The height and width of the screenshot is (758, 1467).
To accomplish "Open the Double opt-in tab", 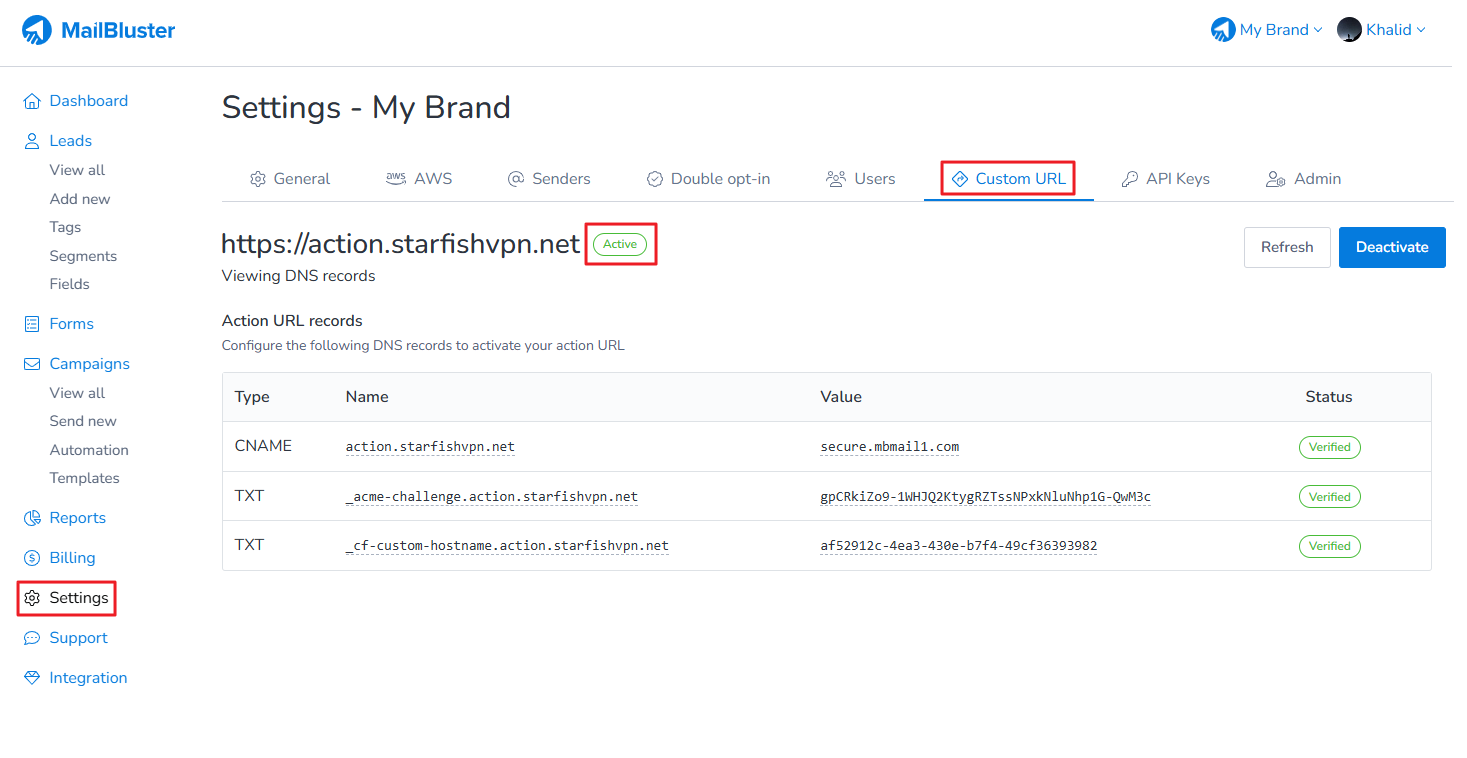I will tap(708, 179).
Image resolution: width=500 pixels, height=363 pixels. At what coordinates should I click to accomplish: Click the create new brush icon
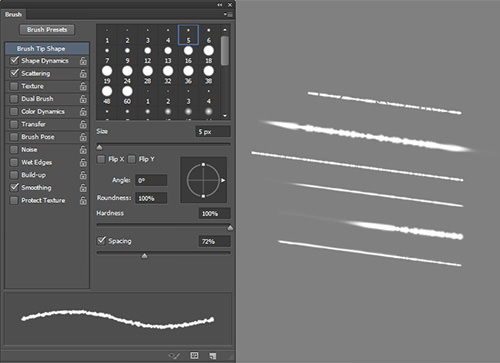pos(213,356)
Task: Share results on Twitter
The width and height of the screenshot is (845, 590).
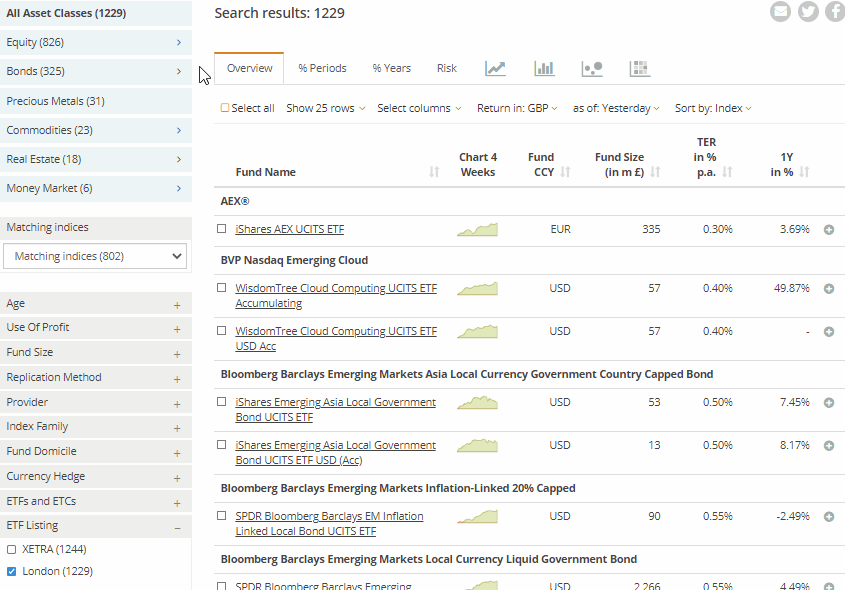Action: coord(808,12)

Problem details: Count the lines in the data above that contain the string "width", matching case exactly. Reply with the number alone.

Task answer: 3